• _What is expected_
Determine the number of lines in the data below that contain the string "Оборудование", and respond with that number alone.

• _Extracted records_
==*==

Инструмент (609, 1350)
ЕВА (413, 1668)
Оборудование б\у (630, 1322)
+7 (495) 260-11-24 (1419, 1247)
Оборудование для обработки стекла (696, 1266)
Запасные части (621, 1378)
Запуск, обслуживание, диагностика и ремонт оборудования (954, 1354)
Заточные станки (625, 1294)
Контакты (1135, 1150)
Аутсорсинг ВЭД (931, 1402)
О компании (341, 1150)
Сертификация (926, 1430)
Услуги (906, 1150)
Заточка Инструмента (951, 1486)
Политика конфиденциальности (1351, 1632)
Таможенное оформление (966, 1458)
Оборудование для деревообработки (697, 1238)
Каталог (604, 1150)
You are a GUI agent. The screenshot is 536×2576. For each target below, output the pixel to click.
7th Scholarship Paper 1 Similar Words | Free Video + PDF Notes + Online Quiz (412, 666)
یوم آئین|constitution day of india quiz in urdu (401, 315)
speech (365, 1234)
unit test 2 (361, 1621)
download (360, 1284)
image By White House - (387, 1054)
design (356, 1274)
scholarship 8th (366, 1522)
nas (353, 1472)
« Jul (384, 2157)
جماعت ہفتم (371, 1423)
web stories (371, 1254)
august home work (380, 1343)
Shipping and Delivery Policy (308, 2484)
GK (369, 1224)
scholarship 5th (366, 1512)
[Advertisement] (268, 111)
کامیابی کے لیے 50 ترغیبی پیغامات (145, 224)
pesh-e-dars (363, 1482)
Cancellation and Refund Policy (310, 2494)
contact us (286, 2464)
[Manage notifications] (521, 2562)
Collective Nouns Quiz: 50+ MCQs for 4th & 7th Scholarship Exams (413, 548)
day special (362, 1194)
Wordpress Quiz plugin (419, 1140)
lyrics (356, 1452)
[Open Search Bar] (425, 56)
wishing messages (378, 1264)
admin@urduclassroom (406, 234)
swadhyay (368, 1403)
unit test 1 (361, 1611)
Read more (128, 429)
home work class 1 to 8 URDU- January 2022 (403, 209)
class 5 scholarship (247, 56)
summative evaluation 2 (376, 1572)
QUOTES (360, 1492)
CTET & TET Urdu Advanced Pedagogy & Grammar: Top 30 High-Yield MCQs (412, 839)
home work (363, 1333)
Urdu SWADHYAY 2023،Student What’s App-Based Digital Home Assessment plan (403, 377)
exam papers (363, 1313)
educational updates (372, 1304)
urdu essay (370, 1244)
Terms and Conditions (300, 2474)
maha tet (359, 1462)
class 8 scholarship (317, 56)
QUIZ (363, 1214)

==*==

• _Solution below_
3